Holyoke, Massachusetts, Mayor Alex Morse has come out against a natural gas expansion plan by his city's municipal energy company because of concerns over climate change.
This year, Holyoke Gas and Electric joined some other area providers in halting new gas hookups because, they say, there isn't enough pipeline capacity.
And Morse said he doesn't want to add any more.
"We can continue to pour tens of millions of dollars into natural gas infrastructure, or we can invest that money in solutions, and make them more affordable to small businesses and home owners that frankly can't afford it without that investment," Morse said.
Holyoke City Councilor David Bartley said natural gas is the best short-term solution, and also took Morse to task.
"He issues press releases," Bartley said, "and then he gets a lot of pats on the back from people outside of Holyoke, and maybe some supporters within the community, that really, again, don't offer an alternative."

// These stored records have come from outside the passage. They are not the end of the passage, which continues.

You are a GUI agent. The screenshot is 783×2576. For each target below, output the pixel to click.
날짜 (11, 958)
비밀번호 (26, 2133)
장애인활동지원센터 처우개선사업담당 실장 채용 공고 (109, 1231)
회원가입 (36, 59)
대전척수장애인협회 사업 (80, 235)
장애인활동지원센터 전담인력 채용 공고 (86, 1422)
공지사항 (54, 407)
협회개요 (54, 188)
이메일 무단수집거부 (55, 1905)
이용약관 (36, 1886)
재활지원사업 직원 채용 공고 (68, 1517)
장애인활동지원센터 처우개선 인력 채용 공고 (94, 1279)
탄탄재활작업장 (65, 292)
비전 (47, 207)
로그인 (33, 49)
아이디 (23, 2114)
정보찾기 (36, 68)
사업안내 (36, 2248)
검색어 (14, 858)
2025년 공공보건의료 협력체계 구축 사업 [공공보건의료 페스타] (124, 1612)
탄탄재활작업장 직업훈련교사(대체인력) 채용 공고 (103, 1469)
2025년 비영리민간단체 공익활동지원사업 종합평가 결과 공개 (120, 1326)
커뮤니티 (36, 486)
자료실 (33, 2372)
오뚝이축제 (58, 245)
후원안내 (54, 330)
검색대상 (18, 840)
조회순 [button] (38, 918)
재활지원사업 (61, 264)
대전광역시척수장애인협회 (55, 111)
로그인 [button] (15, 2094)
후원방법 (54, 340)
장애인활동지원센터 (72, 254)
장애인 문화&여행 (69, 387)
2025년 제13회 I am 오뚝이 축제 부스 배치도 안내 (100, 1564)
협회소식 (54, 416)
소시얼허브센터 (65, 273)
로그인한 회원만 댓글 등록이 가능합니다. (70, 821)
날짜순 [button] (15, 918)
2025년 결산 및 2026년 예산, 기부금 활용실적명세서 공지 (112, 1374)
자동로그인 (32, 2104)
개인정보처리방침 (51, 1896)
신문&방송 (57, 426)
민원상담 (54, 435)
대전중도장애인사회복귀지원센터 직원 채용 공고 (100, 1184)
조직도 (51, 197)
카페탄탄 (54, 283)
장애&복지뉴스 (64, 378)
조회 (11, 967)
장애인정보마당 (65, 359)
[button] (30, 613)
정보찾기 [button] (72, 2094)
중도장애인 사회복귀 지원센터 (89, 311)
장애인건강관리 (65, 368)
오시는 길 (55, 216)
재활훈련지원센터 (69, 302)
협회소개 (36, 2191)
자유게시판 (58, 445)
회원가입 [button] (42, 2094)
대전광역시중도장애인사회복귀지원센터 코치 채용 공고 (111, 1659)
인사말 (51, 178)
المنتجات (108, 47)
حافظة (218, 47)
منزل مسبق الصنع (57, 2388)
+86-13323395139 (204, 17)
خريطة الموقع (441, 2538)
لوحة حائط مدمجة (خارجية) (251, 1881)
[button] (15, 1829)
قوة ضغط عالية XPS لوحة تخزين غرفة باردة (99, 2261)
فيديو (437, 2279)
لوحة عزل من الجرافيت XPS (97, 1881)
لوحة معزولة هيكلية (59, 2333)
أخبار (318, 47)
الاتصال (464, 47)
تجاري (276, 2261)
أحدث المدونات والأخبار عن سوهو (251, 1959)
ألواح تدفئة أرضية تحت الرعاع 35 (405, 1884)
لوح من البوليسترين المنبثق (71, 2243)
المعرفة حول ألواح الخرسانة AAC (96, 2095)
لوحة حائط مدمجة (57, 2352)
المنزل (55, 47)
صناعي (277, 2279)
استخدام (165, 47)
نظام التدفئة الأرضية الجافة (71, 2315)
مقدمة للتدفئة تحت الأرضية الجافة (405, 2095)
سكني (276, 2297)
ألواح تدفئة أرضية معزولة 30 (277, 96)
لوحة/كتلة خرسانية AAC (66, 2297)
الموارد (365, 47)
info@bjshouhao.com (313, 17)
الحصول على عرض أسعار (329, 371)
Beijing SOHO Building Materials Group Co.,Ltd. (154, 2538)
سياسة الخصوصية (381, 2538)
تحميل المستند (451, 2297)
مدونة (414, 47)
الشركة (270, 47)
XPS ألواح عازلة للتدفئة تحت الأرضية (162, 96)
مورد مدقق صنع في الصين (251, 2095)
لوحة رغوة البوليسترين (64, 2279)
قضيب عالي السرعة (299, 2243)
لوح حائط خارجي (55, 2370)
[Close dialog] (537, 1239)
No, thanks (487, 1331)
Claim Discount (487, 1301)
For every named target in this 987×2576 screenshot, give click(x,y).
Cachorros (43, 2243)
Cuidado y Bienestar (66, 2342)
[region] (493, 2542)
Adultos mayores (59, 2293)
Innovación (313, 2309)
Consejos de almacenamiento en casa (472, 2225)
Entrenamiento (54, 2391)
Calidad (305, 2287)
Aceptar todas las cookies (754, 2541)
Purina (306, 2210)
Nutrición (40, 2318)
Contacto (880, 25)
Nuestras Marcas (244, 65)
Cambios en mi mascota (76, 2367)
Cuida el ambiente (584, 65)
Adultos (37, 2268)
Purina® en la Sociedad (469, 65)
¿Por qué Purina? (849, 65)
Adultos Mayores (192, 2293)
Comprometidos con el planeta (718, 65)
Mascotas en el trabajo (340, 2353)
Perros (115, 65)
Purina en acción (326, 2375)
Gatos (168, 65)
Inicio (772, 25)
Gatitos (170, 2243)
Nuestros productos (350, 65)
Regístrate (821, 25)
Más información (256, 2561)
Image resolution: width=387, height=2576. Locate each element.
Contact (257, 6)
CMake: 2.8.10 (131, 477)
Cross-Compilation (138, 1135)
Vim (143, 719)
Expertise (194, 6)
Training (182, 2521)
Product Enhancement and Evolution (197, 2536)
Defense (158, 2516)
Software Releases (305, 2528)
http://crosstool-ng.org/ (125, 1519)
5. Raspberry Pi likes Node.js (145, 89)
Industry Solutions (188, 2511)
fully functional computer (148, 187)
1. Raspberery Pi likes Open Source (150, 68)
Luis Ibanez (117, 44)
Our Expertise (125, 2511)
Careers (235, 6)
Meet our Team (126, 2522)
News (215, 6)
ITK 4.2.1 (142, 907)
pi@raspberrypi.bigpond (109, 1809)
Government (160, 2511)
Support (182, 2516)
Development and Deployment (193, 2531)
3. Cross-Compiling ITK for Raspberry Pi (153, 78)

Holyoke Gas and Electric is working with another provider — Columbia Gas — on the proposal.
In a statement, Columbia said, "No final agreement between Holyoke Gas & Electric and Columbia Gas has been reached. We are still considering all alternatives. Any solution that requires Columbia Gas to construct facilities would likely require regulatory approval — which is an open and public process."
According to its website, HGE has made investments in renewable energy when it comes to electricity. It says 65 percent of Holyoke's electric power is generated through hydroelectric resources, and has developed 16 megawatts of solar since 2012.